CHI St. Vincent, like most clinics, are up and running and willing to help while observing pandemic protocols, and once you make a commitment to improve, you change your life's trajectory.

“I had a patient who came to me at the beginning of the year to talk about their diet,” Dr. O’Hern said. “This patient was on over 300 units of insulin a day and multiple other diabetes meds plus had hypertension, high cholesterol, lots of problems.”

Hopeless? No. A low-carb diet, exercise and monitoring with checkups and consultations, what had begun in January 2020 with expensive insulin and a bleak future had reached the magical point where he didn't need to worry about his factory.

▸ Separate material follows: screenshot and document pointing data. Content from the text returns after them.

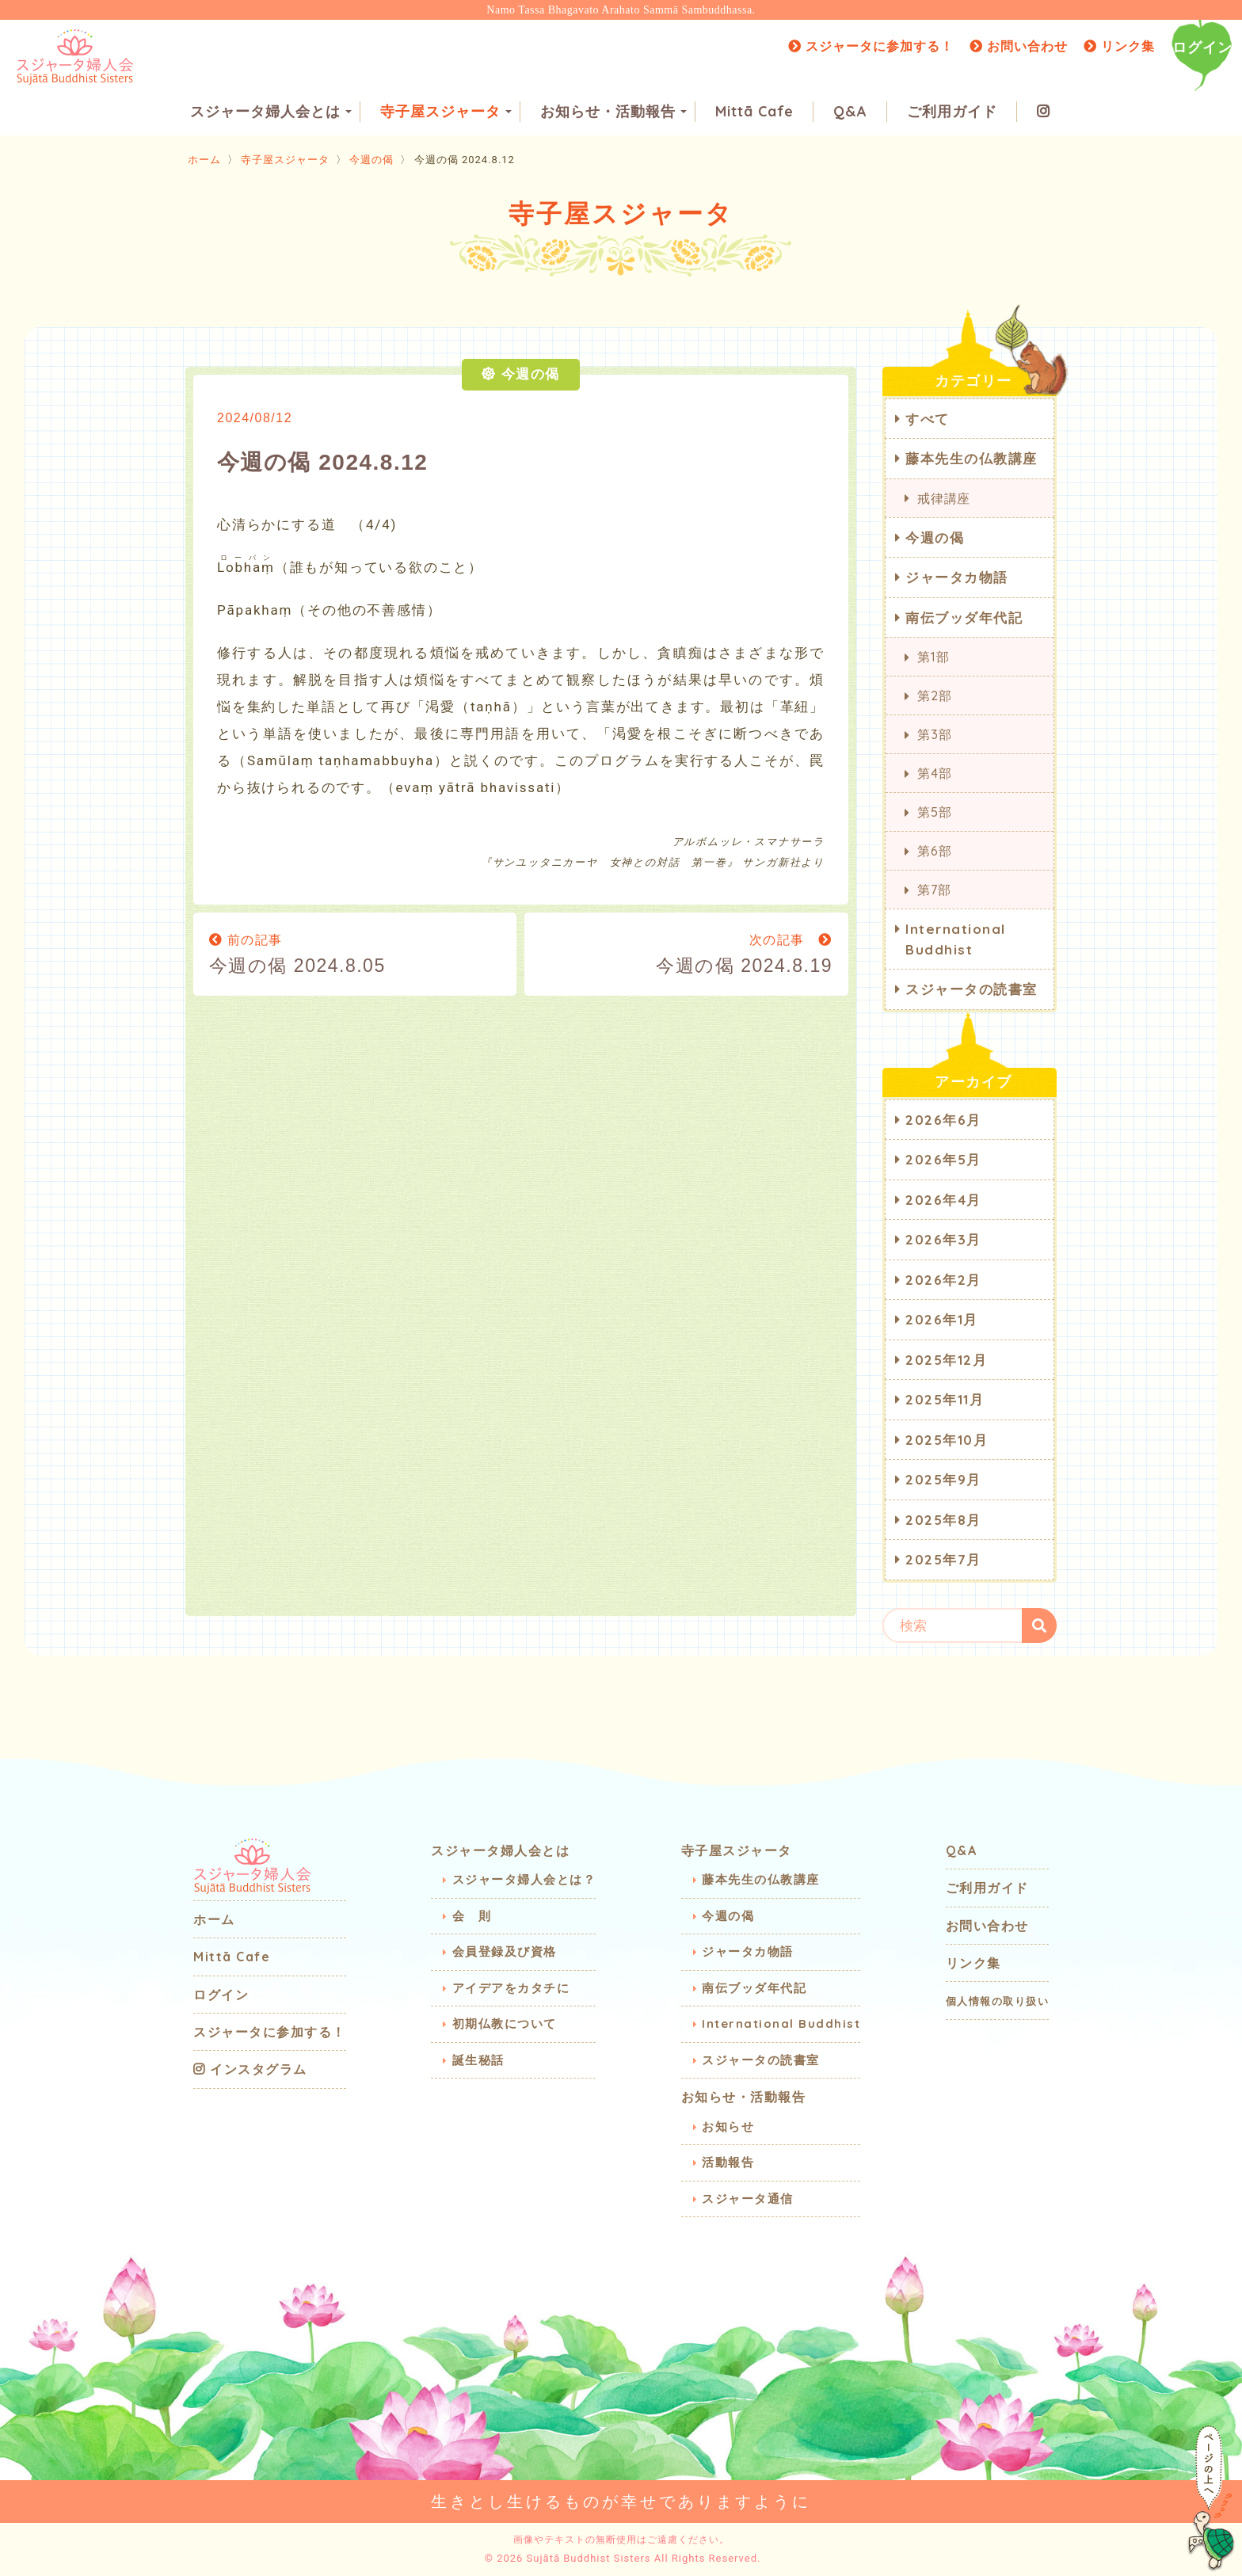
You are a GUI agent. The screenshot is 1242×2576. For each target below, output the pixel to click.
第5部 (934, 812)
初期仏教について (504, 2023)
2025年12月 (946, 1359)
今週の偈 (371, 160)
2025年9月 (943, 1479)
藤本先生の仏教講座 (971, 458)
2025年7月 (943, 1559)
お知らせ (728, 2126)
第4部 (934, 773)
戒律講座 (943, 498)
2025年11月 (944, 1399)
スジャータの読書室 (971, 989)
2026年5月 (943, 1159)
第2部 (934, 695)
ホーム (204, 160)
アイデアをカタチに (511, 1987)
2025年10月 (946, 1439)
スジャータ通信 (748, 2198)
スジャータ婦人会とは (271, 111)
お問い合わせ (1019, 46)
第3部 (934, 734)
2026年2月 (943, 1279)
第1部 (933, 657)
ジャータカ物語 (956, 577)
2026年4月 (943, 1199)
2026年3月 (943, 1239)
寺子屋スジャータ (446, 111)
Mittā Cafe (754, 111)
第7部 (934, 889)
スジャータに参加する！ (871, 46)
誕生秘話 (478, 2059)
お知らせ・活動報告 (613, 111)
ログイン (1202, 47)
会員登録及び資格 (504, 1951)
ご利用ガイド (952, 111)
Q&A (850, 111)
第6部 (934, 851)
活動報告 (728, 2162)
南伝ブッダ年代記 (964, 617)
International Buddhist (955, 939)
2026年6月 (943, 1119)
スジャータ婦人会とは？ (524, 1879)
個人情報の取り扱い (998, 2001)
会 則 (472, 1915)
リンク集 (1119, 46)
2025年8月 (943, 1519)
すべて (927, 418)
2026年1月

“At ten months later, this individual is now completely off of al insulin with a nearly normal Hemoglobin A1c and he achieved this with dietary control,” Dr. O’Hern said. “And the weight loss came with him getting his diet into line, so I was incredibly inspired by that story.”

Note that he was not alone.

“It's just so much better when we do it together as a community,” she said.

One final word about the classic early symptoms of diabetes: A lower energy level, and dry mouth. If that has been bothering you, call your primary care physician or CHI St. Vincent for help.